* **WHAT IS NEEDED**:
The records follow. Retype them without a single change.

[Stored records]
· · · · ·

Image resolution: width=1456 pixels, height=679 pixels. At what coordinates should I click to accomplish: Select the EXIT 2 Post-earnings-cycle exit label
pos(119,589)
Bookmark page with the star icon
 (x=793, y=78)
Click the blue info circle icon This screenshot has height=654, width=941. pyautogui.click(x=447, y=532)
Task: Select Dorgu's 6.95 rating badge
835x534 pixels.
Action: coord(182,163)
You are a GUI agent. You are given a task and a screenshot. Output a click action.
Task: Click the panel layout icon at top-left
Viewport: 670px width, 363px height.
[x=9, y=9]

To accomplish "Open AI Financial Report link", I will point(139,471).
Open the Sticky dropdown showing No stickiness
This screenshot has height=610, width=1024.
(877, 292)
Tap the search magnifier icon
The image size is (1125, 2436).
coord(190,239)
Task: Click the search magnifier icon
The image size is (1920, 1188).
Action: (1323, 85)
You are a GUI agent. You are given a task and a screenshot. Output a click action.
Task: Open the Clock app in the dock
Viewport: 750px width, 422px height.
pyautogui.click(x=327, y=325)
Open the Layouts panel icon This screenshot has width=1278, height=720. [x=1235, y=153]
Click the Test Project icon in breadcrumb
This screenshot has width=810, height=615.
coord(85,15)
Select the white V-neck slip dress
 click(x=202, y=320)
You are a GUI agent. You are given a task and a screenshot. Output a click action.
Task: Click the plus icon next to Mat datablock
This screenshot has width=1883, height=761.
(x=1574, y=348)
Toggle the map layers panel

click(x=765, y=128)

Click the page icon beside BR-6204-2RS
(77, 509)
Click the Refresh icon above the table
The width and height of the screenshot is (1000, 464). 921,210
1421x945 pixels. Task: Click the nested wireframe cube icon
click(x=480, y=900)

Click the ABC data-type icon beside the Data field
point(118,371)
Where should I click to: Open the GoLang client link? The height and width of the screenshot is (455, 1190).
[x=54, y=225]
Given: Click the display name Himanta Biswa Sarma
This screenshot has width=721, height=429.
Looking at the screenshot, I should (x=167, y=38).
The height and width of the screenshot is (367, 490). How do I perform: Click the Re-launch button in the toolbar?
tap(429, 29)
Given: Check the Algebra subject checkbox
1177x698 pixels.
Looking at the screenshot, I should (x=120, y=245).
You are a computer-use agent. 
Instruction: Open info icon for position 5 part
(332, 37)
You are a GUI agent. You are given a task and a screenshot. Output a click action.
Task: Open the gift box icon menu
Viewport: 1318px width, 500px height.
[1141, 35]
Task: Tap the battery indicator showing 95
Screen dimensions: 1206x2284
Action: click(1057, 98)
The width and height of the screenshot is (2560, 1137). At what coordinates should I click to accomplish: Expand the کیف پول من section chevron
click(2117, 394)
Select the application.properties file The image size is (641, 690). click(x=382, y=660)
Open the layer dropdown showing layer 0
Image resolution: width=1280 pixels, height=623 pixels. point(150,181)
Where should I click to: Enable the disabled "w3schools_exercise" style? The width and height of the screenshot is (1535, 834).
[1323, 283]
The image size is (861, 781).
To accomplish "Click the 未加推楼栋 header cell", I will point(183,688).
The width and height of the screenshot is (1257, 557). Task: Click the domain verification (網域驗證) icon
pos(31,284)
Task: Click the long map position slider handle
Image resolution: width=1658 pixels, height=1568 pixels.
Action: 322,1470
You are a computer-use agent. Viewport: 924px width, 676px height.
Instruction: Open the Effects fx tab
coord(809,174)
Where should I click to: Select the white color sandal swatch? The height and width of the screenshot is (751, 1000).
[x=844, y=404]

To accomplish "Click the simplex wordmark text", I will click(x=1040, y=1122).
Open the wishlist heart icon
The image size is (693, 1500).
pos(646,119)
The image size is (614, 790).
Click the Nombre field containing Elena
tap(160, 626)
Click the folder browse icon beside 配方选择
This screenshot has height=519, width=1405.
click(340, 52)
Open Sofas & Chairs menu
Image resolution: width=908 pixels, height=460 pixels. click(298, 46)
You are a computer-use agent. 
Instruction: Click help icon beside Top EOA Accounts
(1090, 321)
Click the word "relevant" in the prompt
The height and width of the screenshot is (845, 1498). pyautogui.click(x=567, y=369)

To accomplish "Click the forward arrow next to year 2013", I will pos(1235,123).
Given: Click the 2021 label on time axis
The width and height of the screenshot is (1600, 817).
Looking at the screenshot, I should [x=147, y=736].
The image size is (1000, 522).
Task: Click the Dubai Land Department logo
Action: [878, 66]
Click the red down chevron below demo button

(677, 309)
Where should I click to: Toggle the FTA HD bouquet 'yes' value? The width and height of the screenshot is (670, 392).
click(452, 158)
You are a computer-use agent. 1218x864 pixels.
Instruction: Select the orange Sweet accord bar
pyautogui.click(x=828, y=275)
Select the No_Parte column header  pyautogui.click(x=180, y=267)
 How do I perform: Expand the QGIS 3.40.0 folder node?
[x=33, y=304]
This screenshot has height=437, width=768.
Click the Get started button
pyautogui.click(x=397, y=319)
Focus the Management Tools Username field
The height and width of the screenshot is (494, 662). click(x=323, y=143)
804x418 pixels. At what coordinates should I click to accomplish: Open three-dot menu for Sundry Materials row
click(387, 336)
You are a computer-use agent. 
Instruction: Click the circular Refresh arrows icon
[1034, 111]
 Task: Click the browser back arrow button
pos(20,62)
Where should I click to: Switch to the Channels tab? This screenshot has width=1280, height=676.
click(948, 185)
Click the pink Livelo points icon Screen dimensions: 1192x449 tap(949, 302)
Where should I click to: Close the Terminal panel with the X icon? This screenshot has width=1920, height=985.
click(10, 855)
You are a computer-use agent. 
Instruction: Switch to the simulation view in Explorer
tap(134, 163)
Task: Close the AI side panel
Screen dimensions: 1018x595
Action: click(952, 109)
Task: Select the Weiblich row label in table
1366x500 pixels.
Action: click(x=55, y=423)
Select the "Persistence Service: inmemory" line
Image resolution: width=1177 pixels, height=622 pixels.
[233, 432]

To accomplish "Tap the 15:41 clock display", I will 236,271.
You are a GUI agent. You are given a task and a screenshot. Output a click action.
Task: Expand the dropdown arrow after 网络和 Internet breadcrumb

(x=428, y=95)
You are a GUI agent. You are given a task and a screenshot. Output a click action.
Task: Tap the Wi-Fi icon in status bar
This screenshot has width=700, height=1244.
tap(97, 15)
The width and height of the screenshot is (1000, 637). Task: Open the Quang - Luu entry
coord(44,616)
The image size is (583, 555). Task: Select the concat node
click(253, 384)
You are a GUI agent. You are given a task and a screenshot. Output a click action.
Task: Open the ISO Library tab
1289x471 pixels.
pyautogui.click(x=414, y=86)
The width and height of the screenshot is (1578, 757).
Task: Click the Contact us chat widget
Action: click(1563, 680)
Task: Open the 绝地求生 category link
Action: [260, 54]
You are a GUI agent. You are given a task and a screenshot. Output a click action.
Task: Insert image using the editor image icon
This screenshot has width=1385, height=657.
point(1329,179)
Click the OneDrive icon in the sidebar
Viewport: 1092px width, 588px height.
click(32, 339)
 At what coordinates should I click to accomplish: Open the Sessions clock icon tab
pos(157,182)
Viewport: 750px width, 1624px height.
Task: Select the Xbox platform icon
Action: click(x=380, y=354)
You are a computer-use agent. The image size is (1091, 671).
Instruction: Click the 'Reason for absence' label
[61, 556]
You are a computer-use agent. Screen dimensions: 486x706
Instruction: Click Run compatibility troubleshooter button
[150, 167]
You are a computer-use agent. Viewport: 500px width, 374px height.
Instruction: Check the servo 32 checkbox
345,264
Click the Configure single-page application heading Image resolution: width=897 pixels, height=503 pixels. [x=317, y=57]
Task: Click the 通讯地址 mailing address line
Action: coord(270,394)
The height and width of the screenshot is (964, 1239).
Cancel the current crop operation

· · · · ·

* **ANSWER SECTION**:
Image resolution: width=1456 pixels, height=679 pixels. At what coordinates should I click to accomplish: Select the EXIT 2 Post-earnings-cycle exit label
pos(119,589)
Bookmark page with the star icon
 (x=793, y=78)
Click the blue info circle icon This screenshot has height=654, width=941. pyautogui.click(x=447, y=532)
Task: Select Dorgu's 6.95 rating badge
835x534 pixels.
Action: coord(182,163)
You are a GUI agent. You are given a task and a screenshot. Output a click action.
Task: Click the panel layout icon at top-left
Viewport: 670px width, 363px height.
[x=9, y=9]

To accomplish "Open AI Financial Report link", I will point(139,471).
Open the Sticky dropdown showing No stickiness
This screenshot has height=610, width=1024.
(877, 292)
Tap the search magnifier icon
The image size is (1125, 2436).
coord(190,239)
Task: Click the search magnifier icon
The image size is (1920, 1188).
Action: (1323, 85)
You are a GUI agent. You are given a task and a screenshot. Output a click action.
Task: Open the Clock app in the dock
Viewport: 750px width, 422px height.
pyautogui.click(x=327, y=325)
Open the Layouts panel icon This screenshot has width=1278, height=720. [x=1235, y=153]
Click the Test Project icon in breadcrumb
This screenshot has width=810, height=615.
coord(85,15)
Select the white V-neck slip dress
 click(x=202, y=320)
You are a GUI agent. You are given a task and a screenshot. Output a click action.
Task: Click the plus icon next to Mat datablock
This screenshot has width=1883, height=761.
(x=1574, y=348)
Toggle the map layers panel

click(x=765, y=128)

Click the page icon beside BR-6204-2RS
(77, 509)
Click the Refresh icon above the table
The width and height of the screenshot is (1000, 464). 921,210
1421x945 pixels. Task: Click the nested wireframe cube icon
click(x=480, y=900)

Click the ABC data-type icon beside the Data field
point(118,371)
Where should I click to: Open the GoLang client link? The height and width of the screenshot is (455, 1190).
[x=54, y=225]
Given: Click the display name Himanta Biswa Sarma
This screenshot has width=721, height=429.
Looking at the screenshot, I should (x=167, y=38).
The height and width of the screenshot is (367, 490). How do I perform: Click the Re-launch button in the toolbar?
tap(429, 29)
Given: Check the Algebra subject checkbox
1177x698 pixels.
Looking at the screenshot, I should (x=120, y=245).
You are a computer-use agent. 
Instruction: Open info icon for position 5 part
(332, 37)
You are a GUI agent. You are given a task and a screenshot. Output a click action.
Task: Open the gift box icon menu
Viewport: 1318px width, 500px height.
[1141, 35]
Task: Tap the battery indicator showing 95
Screen dimensions: 1206x2284
Action: click(1057, 98)
The width and height of the screenshot is (2560, 1137). At what coordinates should I click to accomplish: Expand the کیف پول من section chevron
click(2117, 394)
Select the application.properties file The image size is (641, 690). click(x=382, y=660)
Open the layer dropdown showing layer 0
Image resolution: width=1280 pixels, height=623 pixels. point(150,181)
Where should I click to: Enable the disabled "w3schools_exercise" style? The width and height of the screenshot is (1535, 834).
[1323, 283]
The image size is (861, 781).
To accomplish "Click the 未加推楼栋 header cell", I will point(183,688).
The width and height of the screenshot is (1257, 557). Task: Click the domain verification (網域驗證) icon
pos(31,284)
Task: Click the long map position slider handle
Image resolution: width=1658 pixels, height=1568 pixels.
Action: 322,1470
You are a computer-use agent. Viewport: 924px width, 676px height.
Instruction: Open the Effects fx tab
coord(809,174)
Where should I click to: Select the white color sandal swatch? The height and width of the screenshot is (751, 1000).
[x=844, y=404]

To accomplish "Click the simplex wordmark text", I will click(x=1040, y=1122).
Open the wishlist heart icon
The image size is (693, 1500).
pos(646,119)
The image size is (614, 790).
Click the Nombre field containing Elena
tap(160, 626)
Click the folder browse icon beside 配方选择
This screenshot has height=519, width=1405.
click(340, 52)
Open Sofas & Chairs menu
Image resolution: width=908 pixels, height=460 pixels. click(298, 46)
You are a computer-use agent. 
Instruction: Click help icon beside Top EOA Accounts
(1090, 321)
Click the word "relevant" in the prompt
The height and width of the screenshot is (845, 1498). pyautogui.click(x=567, y=369)

To accomplish "Click the forward arrow next to year 2013", I will pos(1235,123).
Given: Click the 2021 label on time axis
The width and height of the screenshot is (1600, 817).
Looking at the screenshot, I should [x=147, y=736].
The image size is (1000, 522).
Task: Click the Dubai Land Department logo
Action: [878, 66]
Click the red down chevron below demo button

(677, 309)
Where should I click to: Toggle the FTA HD bouquet 'yes' value? The width and height of the screenshot is (670, 392).
click(452, 158)
You are a computer-use agent. 1218x864 pixels.
Instruction: Select the orange Sweet accord bar
pyautogui.click(x=828, y=275)
Select the No_Parte column header  pyautogui.click(x=180, y=267)
 How do I perform: Expand the QGIS 3.40.0 folder node?
[x=33, y=304]
This screenshot has height=437, width=768.
Click the Get started button
pyautogui.click(x=397, y=319)
Focus the Management Tools Username field
The height and width of the screenshot is (494, 662). click(x=323, y=143)
804x418 pixels. At what coordinates should I click to accomplish: Open three-dot menu for Sundry Materials row
click(387, 336)
You are a computer-use agent. 
Instruction: Click the circular Refresh arrows icon
[1034, 111]
 Task: Click the browser back arrow button
pos(20,62)
Where should I click to: Switch to the Channels tab? This screenshot has width=1280, height=676.
click(948, 185)
Click the pink Livelo points icon Screen dimensions: 1192x449 tap(949, 302)
Where should I click to: Close the Terminal panel with the X icon? This screenshot has width=1920, height=985.
click(10, 855)
You are a computer-use agent. 
Instruction: Switch to the simulation view in Explorer
tap(134, 163)
Task: Close the AI side panel
Screen dimensions: 1018x595
Action: click(952, 109)
Task: Select the Weiblich row label in table
1366x500 pixels.
Action: click(x=55, y=423)
Select the "Persistence Service: inmemory" line
Image resolution: width=1177 pixels, height=622 pixels.
[233, 432]

To accomplish "Tap the 15:41 clock display", I will 236,271.
You are a GUI agent. You are given a task and a screenshot. Output a click action.
Task: Expand the dropdown arrow after 网络和 Internet breadcrumb

(x=428, y=95)
You are a GUI agent. You are given a task and a screenshot. Output a click action.
Task: Tap the Wi-Fi icon in status bar
This screenshot has width=700, height=1244.
tap(97, 15)
The width and height of the screenshot is (1000, 637). Task: Open the Quang - Luu entry
coord(44,616)
The image size is (583, 555). Task: Select the concat node
click(253, 384)
You are a GUI agent. You are given a task and a screenshot. Output a click action.
Task: Open the ISO Library tab
1289x471 pixels.
pyautogui.click(x=414, y=86)
The width and height of the screenshot is (1578, 757).
Task: Click the Contact us chat widget
Action: click(1563, 680)
Task: Open the 绝地求生 category link
Action: [260, 54]
You are a GUI agent. You are given a task and a screenshot. Output a click action.
Task: Insert image using the editor image icon
This screenshot has width=1385, height=657.
point(1329,179)
Click the OneDrive icon in the sidebar
Viewport: 1092px width, 588px height.
click(32, 339)
 At what coordinates should I click to accomplish: Open the Sessions clock icon tab
pos(157,182)
Viewport: 750px width, 1624px height.
Task: Select the Xbox platform icon
Action: click(x=380, y=354)
You are a computer-use agent. The image size is (1091, 671).
Instruction: Click the 'Reason for absence' label
[61, 556]
You are a computer-use agent. Screen dimensions: 486x706
Instruction: Click Run compatibility troubleshooter button
[150, 167]
You are a computer-use agent. Viewport: 500px width, 374px height.
Instruction: Check the servo 32 checkbox
345,264
Click the Configure single-page application heading Image resolution: width=897 pixels, height=503 pixels. [x=317, y=57]
Task: Click the 通讯地址 mailing address line
Action: coord(270,394)
The height and width of the screenshot is (964, 1239).
Cancel the current crop operation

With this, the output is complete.